MS Medications for Vision Problems

Although improvement of visual problems usually occurs even without treatment, a short course of treatment with intravenous methylprednisolone (Solu-Medrol®) followed by treatment with oral steroids is sometimes used.
 

MS Medications for Fatigue

Fatigue, especially in the legs, is a common symptom of MS and may be both physical and psychological. Avoiding excessive activity and heat are probably the most important measures patients can take to counter physical fatigue.
 
If psychological aspects of fatigue, such as depression or apathy, are present, antidepressant medications may help. Another medication that may reduce fatigue in some, but not all, patients is amantadine (Symmetrel®).
 

MS Medications for Pain

People with MS may experience several types of pain. Muscle and back pain can be helped by aspirin or acetaminophen and physical therapy to correct faulty posture and strengthen and stretch muscles.
 
The sharp, stabbing facial pain known as trigeminal neuralgia is commonly treated with carbamazepine or other anticonvulsant drugs or, occasionally, with surgery. Intense tingling and burning sensations are harder to treat. Some people get relief with antidepressant drugs; others may respond to electrical stimulation of the nerves in the affected area. In some cases, the physician may recommend codeine.
 

MS Medications for Bladder Problems

As the disease progresses, some patients develop bladder malfunctions.
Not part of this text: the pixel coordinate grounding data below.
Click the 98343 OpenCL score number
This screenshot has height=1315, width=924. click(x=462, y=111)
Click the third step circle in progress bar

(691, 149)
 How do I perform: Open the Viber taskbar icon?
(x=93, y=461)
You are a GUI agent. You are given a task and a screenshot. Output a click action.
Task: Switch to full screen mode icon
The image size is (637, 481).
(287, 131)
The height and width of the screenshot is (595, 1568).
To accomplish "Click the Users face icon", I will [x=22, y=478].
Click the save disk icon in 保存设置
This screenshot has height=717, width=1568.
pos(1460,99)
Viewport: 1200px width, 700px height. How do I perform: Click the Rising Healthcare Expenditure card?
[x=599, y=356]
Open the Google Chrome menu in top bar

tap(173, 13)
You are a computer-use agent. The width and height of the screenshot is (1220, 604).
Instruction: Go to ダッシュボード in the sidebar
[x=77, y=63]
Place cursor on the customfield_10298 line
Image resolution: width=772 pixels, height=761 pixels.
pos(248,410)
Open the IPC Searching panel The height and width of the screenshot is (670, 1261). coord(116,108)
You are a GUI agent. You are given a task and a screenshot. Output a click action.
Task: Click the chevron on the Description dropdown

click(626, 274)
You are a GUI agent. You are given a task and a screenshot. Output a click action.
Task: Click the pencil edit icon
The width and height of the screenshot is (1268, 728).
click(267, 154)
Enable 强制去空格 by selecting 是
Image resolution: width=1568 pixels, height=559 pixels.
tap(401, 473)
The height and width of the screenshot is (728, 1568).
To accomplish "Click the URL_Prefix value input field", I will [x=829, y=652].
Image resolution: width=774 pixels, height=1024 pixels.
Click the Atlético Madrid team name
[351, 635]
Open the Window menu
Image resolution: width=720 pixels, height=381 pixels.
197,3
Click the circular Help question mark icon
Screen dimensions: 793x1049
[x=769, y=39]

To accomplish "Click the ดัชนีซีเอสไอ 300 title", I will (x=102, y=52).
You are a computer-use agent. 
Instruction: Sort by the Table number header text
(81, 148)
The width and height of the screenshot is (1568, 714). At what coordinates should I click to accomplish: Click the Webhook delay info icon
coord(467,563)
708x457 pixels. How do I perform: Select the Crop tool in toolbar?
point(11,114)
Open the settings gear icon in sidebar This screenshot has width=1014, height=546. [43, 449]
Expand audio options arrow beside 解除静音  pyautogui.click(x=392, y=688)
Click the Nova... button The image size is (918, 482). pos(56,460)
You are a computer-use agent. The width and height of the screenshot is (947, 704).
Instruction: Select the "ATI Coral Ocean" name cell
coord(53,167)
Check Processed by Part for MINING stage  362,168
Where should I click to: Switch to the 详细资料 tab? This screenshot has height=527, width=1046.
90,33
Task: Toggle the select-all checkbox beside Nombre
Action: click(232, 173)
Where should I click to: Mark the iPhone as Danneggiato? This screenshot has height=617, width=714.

Urinary problems are often the result of infections that can be treated with antibiotics. The physician may recommend that patients take vitamin C supplements or drink cranberry juice, as these measures acidify urine and may reduce the risk of further infections. Several medications are also available.
 
The most common bladder problems encountered by MS patients are:
 
  • Urinary frequency
  • Urgency
  • Incontinence.
 
A small number of patients, however, retain large amounts of urine. In these patients, catheterization may be necessary. In this procedure, a catheter or drainage tube is temporarily inserted (by the patient or a caretaker) into the urethra several times a day to drain urine from the bladder. Surgery may be indicated in severe cases that do not respond to other treatments.
 
MS patients with urinary problems may be reluctant to drink enough fluids, leading to constipation. Drinking more water and adding fiber to the diet usually alleviates this condition.